How do we diagnose a stroke?
Carotid Ultrasound is a simple test that can be used to assess the blood flow to the brain through the arteries in the neck called the carotid arteries. Sometimes these arteries become narrowed or occluded resulting in symptoms of a stroke.
Computed Tomography (CT)
CT or CT Angiography (CTA) scans are usually the first test to look for a stroke. CT is most useful to look for a hemorrhagic stroke as blood is typically well seen on a CT scan. Excluding a bleeding vessel means that any blocked vessel can be safely treated with medications to restore normal blood flow. A CTA uses contrast to very accurately show the blood vessels in the head and neck. This is the most accurate test to look for an occluded blood vessel.

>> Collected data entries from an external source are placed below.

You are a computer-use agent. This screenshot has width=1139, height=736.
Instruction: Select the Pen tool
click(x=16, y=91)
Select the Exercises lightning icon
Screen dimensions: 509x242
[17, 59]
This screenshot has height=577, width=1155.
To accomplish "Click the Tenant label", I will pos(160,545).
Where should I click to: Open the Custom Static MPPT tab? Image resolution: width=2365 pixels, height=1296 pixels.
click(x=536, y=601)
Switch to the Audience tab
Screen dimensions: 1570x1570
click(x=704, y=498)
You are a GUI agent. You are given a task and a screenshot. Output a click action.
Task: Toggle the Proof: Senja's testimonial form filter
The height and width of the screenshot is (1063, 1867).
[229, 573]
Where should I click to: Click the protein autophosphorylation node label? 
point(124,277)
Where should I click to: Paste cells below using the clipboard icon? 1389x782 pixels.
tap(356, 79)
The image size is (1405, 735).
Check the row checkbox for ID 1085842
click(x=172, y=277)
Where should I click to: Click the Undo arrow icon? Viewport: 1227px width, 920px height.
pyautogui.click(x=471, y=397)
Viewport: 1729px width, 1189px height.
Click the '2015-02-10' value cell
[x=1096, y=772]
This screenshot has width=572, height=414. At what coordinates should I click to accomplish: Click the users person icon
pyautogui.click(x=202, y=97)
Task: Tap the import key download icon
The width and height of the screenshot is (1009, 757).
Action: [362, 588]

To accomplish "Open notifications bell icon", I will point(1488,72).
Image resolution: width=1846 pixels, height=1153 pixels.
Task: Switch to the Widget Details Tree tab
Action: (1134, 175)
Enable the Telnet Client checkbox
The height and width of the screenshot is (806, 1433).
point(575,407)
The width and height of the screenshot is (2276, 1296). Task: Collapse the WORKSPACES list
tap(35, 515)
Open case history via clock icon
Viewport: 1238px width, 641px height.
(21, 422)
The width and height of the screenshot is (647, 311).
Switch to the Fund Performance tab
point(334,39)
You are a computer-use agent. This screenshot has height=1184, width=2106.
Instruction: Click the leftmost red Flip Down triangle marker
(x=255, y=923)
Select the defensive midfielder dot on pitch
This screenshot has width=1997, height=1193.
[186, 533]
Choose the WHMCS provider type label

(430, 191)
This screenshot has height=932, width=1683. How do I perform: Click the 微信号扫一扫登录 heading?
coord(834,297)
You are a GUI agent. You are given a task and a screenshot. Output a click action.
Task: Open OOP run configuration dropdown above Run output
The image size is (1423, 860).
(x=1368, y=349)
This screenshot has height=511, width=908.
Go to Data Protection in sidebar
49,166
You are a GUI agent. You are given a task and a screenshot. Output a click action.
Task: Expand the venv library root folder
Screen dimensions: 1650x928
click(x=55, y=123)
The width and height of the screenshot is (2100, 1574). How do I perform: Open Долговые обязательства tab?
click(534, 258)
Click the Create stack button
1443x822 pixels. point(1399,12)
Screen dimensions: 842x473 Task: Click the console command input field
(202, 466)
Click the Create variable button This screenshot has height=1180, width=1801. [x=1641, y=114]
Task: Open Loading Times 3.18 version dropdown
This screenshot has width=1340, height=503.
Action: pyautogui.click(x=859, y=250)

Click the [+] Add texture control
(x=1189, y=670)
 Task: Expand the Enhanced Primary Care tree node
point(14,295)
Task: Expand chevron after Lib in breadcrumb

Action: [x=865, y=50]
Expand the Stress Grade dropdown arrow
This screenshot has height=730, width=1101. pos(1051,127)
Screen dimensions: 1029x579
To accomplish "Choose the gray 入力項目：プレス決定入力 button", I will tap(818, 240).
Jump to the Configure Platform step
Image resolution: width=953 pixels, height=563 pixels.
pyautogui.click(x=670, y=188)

Magnetic Resonance Imaging (MRI)
MRI or MR Angiography (MRA) is another important tool for diagnosing strokes. Just after a stroke occurs the CT scan of the brain is usually normal. An MRI however can easily show the early stroke which can help doctors know when to treat with medications that may restore normal blood flow. MRA is also a good test to look at the blood vessels in the head and neck.
Cerebral angiography is the best test to look for a common source of brain bleeding (aneurysm) and is used both in the process of treating an aneurysm or treating a focal blood clot in the brain. Angiography is usually performed by a specially trained neuroradiologist.